B‐cell lymphoma/leukaemia 11B (BCL11B) expression status helps distinguish early T‐cell precursor acute lymphoblastic leukaemia/lymphoma (ETP‐ALL/LBL) from other subtypes of T‐cell ALL/LBL
Hong Fang, Wei Wang, Siba El Hussein, Kiyomi Morita, Hannah C. Beird, Akash Mitra, Sanam Loghavi, Pei Lin, Elias Jabbour, Joseph D. Khoury
Abstract
B-cell lymphoma/leukaemia 11B (BCL11B) is an essential transcription factor for T-cell lineage commitment and maturation. We investigated BCL11B expression by immunohistochemistry in T-lymphoblastic leukaemia/lymphoma (T-ALL/LBL) (n = 115).
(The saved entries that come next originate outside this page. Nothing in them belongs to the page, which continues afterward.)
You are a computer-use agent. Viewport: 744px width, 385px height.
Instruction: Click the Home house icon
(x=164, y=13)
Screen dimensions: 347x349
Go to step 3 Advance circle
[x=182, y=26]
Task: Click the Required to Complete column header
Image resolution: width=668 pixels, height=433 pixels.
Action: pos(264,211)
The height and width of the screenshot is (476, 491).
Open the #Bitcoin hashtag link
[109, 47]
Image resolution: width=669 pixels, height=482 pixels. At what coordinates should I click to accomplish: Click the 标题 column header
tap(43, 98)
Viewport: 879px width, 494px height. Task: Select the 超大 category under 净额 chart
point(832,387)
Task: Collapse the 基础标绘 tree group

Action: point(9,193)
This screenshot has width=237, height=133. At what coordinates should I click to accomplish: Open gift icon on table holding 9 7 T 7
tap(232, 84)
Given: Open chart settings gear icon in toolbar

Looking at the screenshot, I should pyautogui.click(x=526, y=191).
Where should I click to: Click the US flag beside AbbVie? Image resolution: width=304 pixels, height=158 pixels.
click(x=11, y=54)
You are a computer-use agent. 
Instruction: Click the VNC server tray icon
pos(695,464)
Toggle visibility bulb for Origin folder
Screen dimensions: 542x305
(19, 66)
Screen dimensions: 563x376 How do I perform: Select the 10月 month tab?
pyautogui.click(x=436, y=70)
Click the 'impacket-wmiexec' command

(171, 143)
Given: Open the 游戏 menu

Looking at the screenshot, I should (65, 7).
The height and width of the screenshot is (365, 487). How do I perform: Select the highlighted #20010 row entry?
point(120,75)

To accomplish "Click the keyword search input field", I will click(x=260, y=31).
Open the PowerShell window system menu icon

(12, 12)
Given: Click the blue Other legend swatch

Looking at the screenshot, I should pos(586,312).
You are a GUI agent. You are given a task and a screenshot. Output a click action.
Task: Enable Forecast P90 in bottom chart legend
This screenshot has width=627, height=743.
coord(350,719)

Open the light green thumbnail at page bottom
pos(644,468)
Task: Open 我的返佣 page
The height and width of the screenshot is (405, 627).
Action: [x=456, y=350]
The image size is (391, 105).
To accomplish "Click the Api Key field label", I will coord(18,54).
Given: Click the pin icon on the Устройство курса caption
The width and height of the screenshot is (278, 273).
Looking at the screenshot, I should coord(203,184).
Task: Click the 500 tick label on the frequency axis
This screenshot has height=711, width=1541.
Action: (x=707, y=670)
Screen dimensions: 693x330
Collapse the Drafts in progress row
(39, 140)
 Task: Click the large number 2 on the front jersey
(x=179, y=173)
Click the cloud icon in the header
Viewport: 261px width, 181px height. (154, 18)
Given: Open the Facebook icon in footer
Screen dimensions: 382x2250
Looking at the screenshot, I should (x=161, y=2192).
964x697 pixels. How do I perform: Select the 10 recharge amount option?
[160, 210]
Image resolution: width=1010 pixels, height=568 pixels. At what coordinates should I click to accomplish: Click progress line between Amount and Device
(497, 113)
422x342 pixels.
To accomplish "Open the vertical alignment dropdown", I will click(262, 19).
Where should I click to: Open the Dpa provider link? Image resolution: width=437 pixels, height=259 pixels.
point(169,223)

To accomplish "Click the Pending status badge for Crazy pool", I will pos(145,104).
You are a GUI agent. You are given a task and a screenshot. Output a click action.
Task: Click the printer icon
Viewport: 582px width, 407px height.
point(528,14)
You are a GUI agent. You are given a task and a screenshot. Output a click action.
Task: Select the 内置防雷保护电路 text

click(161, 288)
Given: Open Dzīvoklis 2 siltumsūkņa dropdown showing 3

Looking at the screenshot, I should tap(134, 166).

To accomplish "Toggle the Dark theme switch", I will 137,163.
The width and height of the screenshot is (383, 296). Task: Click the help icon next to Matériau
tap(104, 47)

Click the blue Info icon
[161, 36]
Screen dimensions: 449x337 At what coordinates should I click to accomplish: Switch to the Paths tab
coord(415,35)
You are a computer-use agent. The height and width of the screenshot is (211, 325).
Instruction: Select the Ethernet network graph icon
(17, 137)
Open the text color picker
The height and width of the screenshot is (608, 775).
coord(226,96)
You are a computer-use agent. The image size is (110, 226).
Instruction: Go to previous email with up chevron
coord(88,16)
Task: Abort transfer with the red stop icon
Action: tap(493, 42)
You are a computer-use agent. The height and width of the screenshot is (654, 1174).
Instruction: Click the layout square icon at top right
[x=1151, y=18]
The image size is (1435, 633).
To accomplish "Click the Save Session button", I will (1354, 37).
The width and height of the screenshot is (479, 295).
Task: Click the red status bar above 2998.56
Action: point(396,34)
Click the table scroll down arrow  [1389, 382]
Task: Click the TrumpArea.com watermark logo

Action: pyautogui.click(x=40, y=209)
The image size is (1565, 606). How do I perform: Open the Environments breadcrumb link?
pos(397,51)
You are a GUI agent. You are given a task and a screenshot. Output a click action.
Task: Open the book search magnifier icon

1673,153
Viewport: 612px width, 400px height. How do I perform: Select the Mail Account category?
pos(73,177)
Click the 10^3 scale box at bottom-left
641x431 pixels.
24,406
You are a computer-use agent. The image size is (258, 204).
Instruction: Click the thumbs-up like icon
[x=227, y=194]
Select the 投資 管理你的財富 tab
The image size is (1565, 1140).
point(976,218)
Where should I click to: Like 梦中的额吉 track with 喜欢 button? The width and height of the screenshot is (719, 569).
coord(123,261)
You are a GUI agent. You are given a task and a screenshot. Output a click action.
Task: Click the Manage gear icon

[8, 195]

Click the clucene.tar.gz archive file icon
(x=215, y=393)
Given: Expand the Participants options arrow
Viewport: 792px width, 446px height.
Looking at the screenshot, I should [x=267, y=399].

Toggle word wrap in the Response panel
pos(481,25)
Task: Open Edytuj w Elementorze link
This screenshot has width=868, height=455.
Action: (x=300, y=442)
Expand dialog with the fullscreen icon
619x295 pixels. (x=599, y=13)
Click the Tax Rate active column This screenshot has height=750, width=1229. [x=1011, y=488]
The majority (83%) of early T-cell precursor T-ALL/LBL (ETP-ALL) cases showed negative BCL11B expression, while most (84%) of non-ETP-ALL/LBL were positive for BCL11B. A simplified three-marker [BCL11B, cluster of differentiation 5 (CD5), CD13] immunophenotypic score discriminated reliably between ETP-ALL and non-ETP-ALL/LBL. In ETP-ALL, patients with positive BCL11B expression had a better overall survival than those with negative BCL11B (P = 0·009). In summary, BCL11B is a valuable marker for T-ALL/LBL subtyping and serves as a potential prognostic marker in patients with ETP-ALL.